→ **SOURCE TEXT**
====

The U.S. Open Qualies and Queens
For a week, it’s just barely worth all that the U.S. Open has taken from a borough it mostly ignores.
1:03 PM EDT on August 30, 2022

Spectators watch the US Open Tennis qualifiers. (Alan Chin/Hell Gate)
It’s late summer in Flushing, Queens, which means that once again, Flushing Meadows Park has gotten its annual facelift—there are budding flowers in the ground, rotted planks along the 7 train concourse have been replaced, and the sprinklers at the Unisphere are on full blast. The NYPD has set up its command center next to the Queens Museum, to protect and fortify the most forbidden part of Queens's heavily used and barely maintained jewel of a fairgrounds—the USTA Billie Jean King National Tennis Center.
In other words: It is time for the U.S. Open to begin, and, if only for a few days, to be truly open to the public surrounding it. On Friday, I attended the qualifiers, where some of the greatest tennis players in the world (but not the best) play a series of matches against other great players in order to snag one of the few remaining spots in the tournament. These are days of desperation, hope, anger, and maybe, at the end of it, relief—that you, your manager, your family, and your swing mechanics coach didn’t come all this way for nothing. If you make it through the gauntlet of qualifiers, you get to play in one of the four best tournaments in the world, with the most boisterous crowds, in the best city on earth. It’s a very cool experience for players, and that’s not even considering the money. (The further you get in the qualifiers, the more money you make. And if you get to round one, you make at least $80,000.) For spectators, all this drama playing out in front of them is wonderfully free. And that’s why it’s the only part of the tournament that’s actually for the people of New York City.

====

→ **GIVEN INFORMATION**
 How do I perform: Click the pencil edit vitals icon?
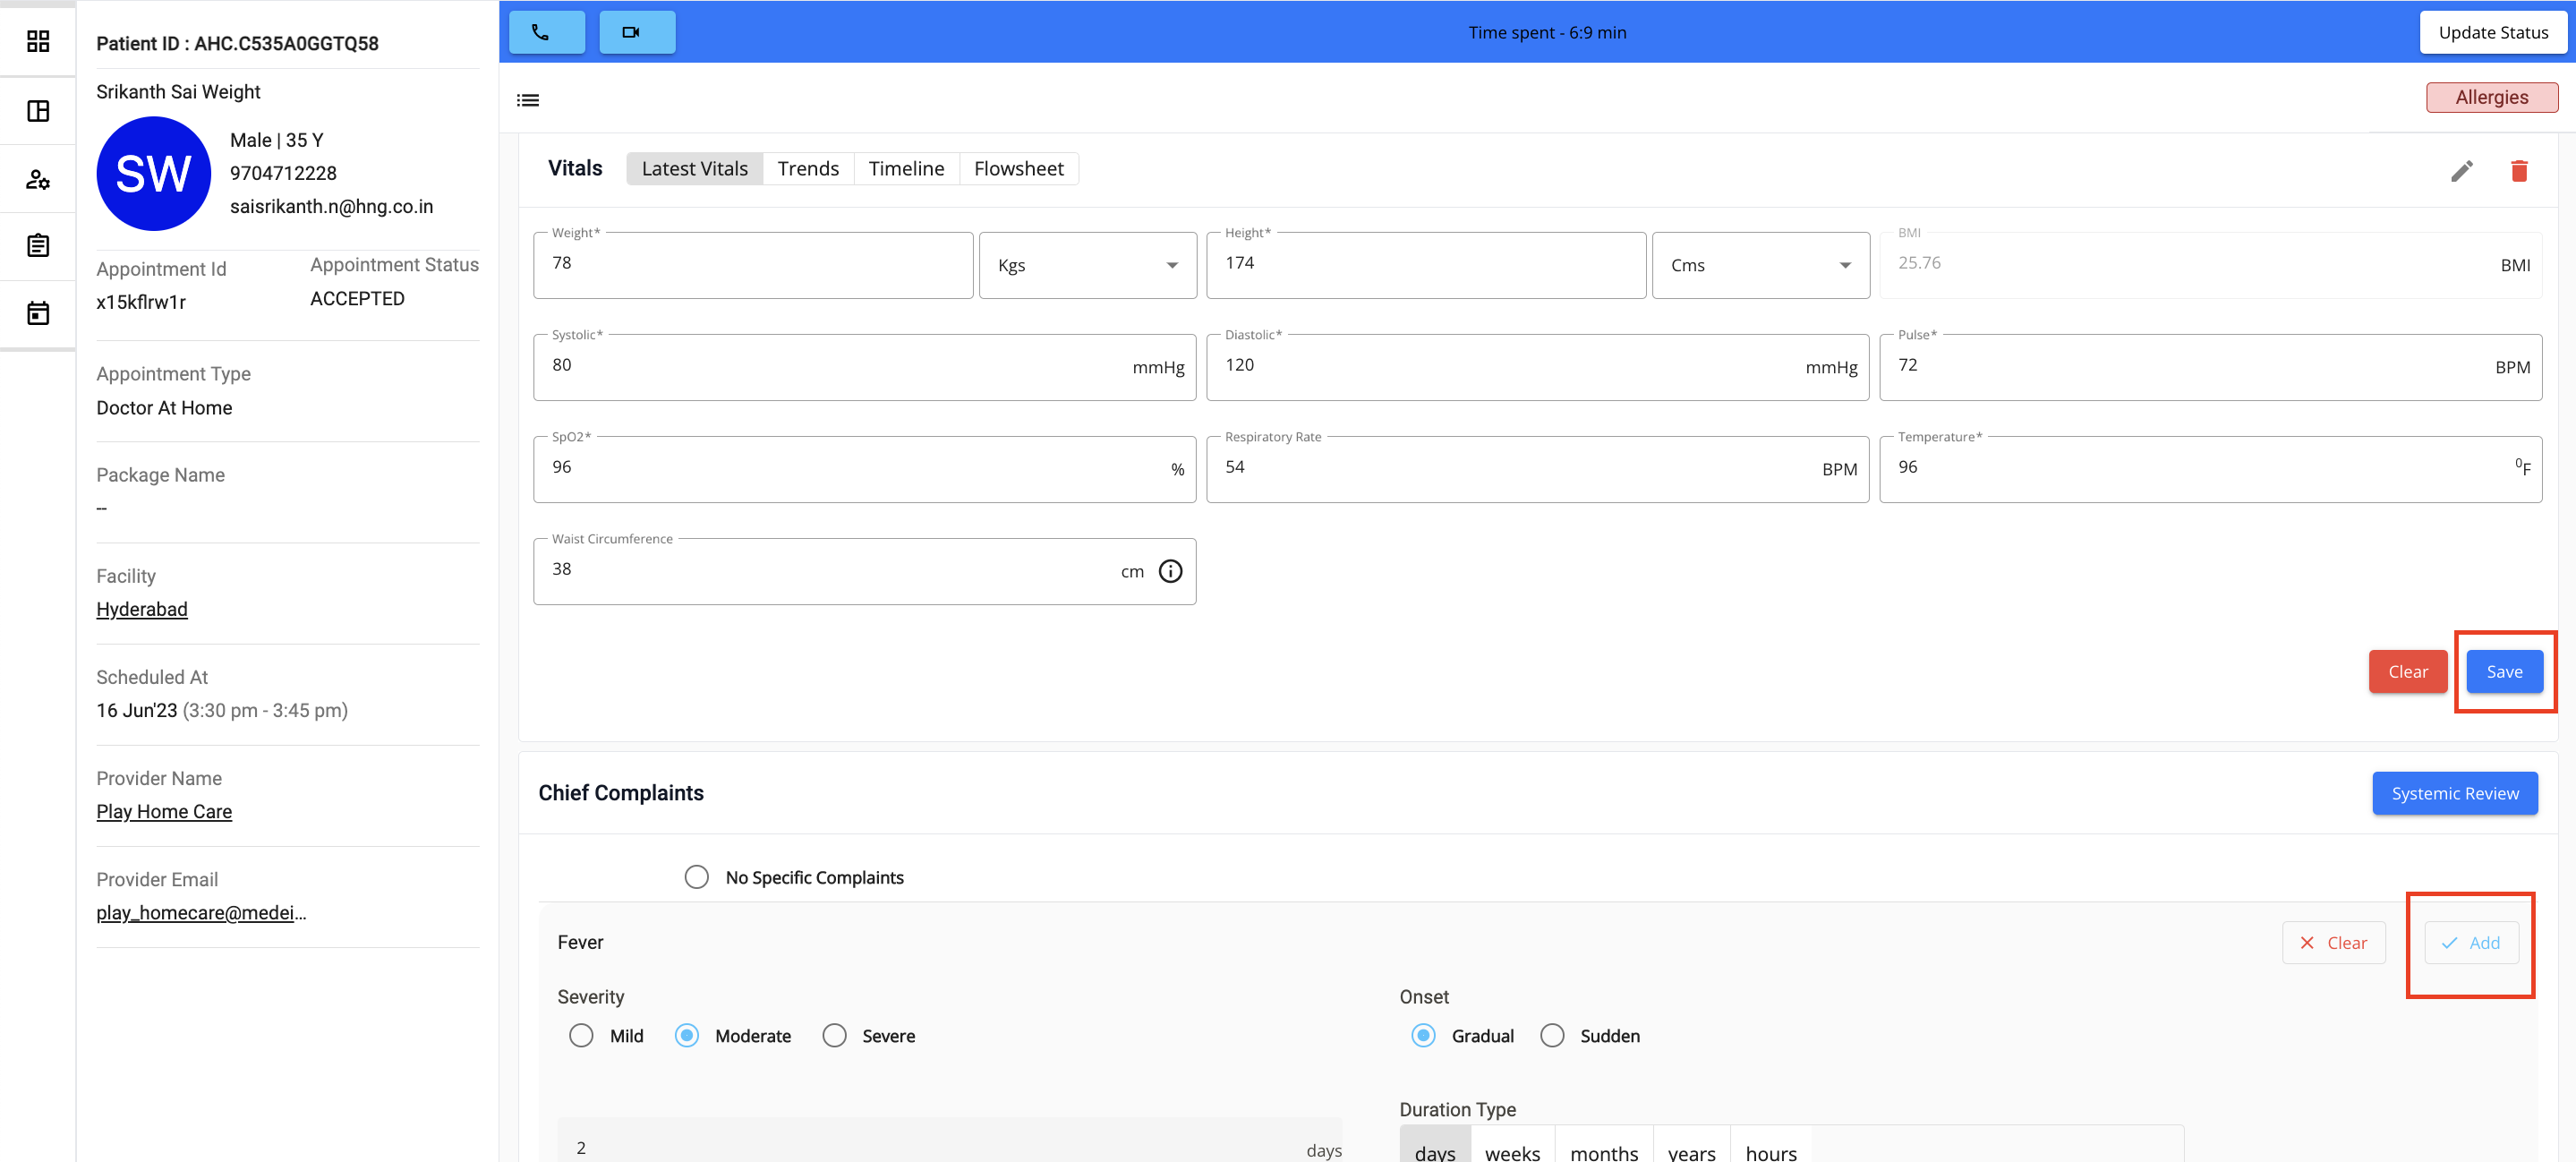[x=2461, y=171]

====

→ **BRIEF A**
In the article on the U.S. Open qualifiers, what is the minimum amount a player earns for reaching round one?
→ **BRIEF B**
Carry on the article about the U.S. Open qualifiers in Queens, starting after its final sentence.

→ **WRITTEN ANSWER A**
At least $80,000.

→ **WRITTEN ANSWER B**
To say that the United States Tennis Association is a bad neighbor to the rest of Flushing Meadows Park would be to overstate the relationship. The USTA is not so much a neighbor to the park as it is an off-limits campus occupying a huge swath of the park’s space, and one that’s closed for 11 months of the year, only to reopen for three weeks to become an orgy of corporate sponsorship, accommodations for suburban commuters, and, mainly, a television event to help CBS kick start their fall TV lineup. The rest of the park, in which I grew up skating (ice, roller, and board) and playing baseball, soccer, and hockey, is one of the most trafficked and wonderful places in the city—it’s also chronically falling apart, with a buried river that floods it during even the most mild of downpours, and turf that’s ripped like an eighth-grader’s jeans. At times, the USTA has offered the park a few million here and there for upkeep—but only when the borough’s leaders agree to lop off another piece of public land for private use. The USTA claims it’s “public’’ land, because people can pay a lot of money to use some of the courts. But the complex is mostly dormant and unused—all the while, the USTA has skirted paying taxes to the City by keeping its actual headquarters upstate. Its executives make obscene amounts of money, while operating as a nonprofit.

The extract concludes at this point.